### Task objective
How many lines of these entries hold the string "tweet"? Reply with the number alone.
▶
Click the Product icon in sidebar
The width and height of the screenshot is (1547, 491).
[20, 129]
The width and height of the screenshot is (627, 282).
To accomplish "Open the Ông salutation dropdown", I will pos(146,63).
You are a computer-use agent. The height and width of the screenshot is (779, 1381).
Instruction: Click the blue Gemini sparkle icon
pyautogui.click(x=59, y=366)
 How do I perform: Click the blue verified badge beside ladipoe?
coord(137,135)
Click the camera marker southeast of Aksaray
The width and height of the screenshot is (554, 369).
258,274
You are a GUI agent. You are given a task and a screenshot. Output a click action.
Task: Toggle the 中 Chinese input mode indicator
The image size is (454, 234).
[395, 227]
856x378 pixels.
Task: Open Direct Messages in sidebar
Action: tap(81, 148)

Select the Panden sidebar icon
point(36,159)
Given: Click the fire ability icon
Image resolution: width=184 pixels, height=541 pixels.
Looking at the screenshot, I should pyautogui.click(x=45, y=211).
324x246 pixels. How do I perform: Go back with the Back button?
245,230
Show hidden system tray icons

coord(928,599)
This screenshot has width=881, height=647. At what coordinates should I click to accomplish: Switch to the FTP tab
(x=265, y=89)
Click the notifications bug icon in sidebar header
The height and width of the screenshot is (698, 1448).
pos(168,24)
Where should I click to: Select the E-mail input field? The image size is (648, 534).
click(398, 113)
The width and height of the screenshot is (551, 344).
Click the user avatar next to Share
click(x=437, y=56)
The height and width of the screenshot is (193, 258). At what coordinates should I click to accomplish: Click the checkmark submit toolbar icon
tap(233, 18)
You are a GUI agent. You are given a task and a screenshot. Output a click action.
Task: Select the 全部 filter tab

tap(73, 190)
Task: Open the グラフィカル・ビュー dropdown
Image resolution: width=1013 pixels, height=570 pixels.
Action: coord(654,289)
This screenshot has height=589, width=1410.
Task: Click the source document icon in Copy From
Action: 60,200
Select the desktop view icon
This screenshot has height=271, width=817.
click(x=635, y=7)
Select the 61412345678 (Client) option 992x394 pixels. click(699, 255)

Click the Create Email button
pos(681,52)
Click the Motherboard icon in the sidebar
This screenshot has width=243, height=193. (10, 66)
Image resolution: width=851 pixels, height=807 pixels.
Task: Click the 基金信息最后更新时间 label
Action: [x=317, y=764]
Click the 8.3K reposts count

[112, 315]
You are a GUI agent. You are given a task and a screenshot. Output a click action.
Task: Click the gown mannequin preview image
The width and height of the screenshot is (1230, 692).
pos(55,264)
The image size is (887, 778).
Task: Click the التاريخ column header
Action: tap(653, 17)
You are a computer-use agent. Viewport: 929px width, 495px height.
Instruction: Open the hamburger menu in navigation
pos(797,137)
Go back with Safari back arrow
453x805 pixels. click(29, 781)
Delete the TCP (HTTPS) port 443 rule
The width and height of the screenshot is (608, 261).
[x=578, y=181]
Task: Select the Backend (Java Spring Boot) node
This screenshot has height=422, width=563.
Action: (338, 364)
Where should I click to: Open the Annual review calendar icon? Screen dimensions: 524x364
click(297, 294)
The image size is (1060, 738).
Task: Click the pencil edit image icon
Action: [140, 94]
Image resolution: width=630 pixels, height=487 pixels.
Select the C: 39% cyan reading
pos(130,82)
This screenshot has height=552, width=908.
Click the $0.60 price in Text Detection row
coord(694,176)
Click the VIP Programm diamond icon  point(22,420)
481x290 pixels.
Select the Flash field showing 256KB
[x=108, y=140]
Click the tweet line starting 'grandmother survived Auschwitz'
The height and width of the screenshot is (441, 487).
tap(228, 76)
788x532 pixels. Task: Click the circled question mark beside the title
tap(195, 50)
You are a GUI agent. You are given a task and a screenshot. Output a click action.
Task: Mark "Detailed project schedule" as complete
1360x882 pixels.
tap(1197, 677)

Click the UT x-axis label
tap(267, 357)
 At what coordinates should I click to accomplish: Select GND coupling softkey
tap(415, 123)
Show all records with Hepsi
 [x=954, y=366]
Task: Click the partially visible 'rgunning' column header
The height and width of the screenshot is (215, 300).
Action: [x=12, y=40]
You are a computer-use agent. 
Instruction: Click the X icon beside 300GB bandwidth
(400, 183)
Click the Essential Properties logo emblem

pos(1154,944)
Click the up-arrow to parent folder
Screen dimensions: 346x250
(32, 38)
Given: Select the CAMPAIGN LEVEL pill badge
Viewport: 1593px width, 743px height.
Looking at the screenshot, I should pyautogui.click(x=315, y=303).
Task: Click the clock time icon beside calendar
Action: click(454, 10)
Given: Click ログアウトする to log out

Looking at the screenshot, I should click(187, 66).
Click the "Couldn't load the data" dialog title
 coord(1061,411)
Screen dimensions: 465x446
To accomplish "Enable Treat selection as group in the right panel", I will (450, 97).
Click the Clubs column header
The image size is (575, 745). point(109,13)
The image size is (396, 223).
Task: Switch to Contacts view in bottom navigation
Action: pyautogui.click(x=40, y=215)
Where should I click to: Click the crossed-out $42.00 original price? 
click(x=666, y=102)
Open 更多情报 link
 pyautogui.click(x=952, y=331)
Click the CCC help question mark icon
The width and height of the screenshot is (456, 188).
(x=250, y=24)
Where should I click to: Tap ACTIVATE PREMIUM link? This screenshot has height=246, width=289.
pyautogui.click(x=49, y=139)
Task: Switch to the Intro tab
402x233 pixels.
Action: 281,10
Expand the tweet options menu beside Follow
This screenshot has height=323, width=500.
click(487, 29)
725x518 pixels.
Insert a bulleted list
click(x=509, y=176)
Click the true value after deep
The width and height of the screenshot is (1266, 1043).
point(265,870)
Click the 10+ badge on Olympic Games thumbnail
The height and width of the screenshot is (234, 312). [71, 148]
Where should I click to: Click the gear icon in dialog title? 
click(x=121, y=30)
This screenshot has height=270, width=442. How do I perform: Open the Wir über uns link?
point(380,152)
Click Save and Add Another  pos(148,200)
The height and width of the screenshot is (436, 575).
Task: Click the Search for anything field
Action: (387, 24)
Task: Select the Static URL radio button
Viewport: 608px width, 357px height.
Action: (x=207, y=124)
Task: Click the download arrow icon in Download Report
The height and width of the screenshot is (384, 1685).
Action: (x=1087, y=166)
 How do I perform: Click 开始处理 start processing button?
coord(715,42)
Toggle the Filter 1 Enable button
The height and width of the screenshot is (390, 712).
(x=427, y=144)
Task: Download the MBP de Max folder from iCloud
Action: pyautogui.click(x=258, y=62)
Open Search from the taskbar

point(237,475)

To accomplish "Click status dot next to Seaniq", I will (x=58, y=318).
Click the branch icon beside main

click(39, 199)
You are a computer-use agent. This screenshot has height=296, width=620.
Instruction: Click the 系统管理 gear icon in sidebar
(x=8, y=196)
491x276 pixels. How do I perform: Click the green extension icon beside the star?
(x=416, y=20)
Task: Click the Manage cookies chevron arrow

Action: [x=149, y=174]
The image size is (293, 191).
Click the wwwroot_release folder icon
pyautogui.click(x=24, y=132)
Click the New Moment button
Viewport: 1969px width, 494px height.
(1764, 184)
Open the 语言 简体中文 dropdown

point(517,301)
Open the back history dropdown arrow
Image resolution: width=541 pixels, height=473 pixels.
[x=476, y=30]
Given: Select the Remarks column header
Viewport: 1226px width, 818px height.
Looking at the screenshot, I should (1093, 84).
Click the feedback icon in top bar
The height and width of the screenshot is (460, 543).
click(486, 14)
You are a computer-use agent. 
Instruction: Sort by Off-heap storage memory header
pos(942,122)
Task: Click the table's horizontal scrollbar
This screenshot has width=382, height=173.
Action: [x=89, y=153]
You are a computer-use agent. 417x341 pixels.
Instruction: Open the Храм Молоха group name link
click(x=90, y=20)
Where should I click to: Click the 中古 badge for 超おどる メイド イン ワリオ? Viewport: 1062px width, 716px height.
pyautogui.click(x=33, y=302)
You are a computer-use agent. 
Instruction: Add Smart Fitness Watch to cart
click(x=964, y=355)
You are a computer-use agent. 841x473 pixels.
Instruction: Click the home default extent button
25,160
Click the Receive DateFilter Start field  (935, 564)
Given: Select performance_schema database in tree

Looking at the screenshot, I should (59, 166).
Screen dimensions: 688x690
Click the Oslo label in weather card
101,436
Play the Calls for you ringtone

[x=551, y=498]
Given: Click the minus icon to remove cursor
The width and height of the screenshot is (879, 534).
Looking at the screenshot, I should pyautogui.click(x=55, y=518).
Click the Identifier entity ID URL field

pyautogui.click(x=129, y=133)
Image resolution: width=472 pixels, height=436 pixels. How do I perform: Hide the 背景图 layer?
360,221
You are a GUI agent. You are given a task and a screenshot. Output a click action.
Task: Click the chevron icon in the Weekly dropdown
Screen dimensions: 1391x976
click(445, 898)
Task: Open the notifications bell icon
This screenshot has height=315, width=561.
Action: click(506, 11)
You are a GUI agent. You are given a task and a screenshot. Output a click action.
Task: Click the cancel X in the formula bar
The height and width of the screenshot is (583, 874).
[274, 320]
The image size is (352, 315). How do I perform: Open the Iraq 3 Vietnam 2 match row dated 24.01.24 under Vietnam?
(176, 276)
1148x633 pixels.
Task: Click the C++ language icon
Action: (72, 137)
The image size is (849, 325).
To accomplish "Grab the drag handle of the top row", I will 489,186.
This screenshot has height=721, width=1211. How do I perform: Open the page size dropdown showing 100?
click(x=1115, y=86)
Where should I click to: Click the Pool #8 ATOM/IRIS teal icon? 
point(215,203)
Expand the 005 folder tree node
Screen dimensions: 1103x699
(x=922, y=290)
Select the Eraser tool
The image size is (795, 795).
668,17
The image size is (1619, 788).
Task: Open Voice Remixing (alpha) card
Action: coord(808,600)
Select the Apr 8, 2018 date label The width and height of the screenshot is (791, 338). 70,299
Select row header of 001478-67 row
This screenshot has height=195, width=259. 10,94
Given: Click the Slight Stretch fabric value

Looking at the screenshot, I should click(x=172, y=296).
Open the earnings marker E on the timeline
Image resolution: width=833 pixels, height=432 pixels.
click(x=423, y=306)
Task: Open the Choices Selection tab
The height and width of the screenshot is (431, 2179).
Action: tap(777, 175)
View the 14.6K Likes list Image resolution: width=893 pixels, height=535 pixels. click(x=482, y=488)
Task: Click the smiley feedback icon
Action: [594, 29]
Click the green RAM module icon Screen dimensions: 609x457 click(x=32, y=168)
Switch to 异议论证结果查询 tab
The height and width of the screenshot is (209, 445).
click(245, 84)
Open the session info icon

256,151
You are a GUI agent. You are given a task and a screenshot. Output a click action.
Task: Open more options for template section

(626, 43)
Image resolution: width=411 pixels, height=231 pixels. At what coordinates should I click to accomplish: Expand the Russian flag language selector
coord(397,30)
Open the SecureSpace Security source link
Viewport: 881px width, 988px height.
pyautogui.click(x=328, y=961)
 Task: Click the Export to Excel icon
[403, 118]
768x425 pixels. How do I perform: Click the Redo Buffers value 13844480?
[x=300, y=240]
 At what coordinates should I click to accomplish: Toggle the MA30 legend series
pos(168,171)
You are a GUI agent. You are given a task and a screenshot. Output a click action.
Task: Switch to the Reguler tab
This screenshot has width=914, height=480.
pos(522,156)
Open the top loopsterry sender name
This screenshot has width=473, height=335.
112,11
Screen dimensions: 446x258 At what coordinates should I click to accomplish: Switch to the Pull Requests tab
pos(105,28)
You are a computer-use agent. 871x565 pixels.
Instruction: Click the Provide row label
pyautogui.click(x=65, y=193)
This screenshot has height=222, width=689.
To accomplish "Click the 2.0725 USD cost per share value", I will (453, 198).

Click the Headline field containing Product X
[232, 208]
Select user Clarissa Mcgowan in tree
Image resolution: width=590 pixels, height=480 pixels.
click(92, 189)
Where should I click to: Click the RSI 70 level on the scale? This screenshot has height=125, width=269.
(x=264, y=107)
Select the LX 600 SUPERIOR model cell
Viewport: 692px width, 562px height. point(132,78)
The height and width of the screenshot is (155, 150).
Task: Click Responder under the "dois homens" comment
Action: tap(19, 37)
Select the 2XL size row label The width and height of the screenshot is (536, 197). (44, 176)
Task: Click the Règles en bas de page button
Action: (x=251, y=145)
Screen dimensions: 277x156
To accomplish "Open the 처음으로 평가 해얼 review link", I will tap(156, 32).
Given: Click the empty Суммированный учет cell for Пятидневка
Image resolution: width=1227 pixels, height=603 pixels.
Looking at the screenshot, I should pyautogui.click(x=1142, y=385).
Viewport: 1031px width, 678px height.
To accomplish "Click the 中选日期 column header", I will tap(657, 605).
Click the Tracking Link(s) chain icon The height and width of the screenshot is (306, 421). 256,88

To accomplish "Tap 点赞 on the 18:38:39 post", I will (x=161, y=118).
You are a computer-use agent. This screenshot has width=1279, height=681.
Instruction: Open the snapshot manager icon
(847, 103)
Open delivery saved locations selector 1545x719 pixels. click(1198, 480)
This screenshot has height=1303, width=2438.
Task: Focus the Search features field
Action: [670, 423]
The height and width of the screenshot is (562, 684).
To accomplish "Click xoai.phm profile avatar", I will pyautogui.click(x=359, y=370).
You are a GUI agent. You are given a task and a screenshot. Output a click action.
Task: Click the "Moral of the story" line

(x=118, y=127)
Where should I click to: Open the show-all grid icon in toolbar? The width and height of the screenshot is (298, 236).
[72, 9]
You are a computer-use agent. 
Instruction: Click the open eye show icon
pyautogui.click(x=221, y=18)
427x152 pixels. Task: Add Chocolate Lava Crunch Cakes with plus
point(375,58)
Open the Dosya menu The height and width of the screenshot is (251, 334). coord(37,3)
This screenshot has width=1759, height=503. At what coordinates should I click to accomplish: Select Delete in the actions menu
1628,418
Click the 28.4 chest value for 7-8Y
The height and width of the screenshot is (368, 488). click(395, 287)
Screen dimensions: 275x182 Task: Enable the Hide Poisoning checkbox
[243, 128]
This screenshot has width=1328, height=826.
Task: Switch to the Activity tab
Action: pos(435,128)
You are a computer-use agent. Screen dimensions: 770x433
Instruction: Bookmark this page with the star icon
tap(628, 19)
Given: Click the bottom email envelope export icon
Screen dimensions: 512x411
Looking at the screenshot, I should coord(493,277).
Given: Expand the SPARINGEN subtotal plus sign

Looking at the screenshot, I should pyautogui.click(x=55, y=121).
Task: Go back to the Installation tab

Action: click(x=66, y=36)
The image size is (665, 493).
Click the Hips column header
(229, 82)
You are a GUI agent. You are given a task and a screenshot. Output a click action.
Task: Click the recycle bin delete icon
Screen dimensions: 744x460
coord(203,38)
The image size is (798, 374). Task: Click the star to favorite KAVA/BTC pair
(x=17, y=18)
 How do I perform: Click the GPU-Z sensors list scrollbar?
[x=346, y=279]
◀
### Final answer
2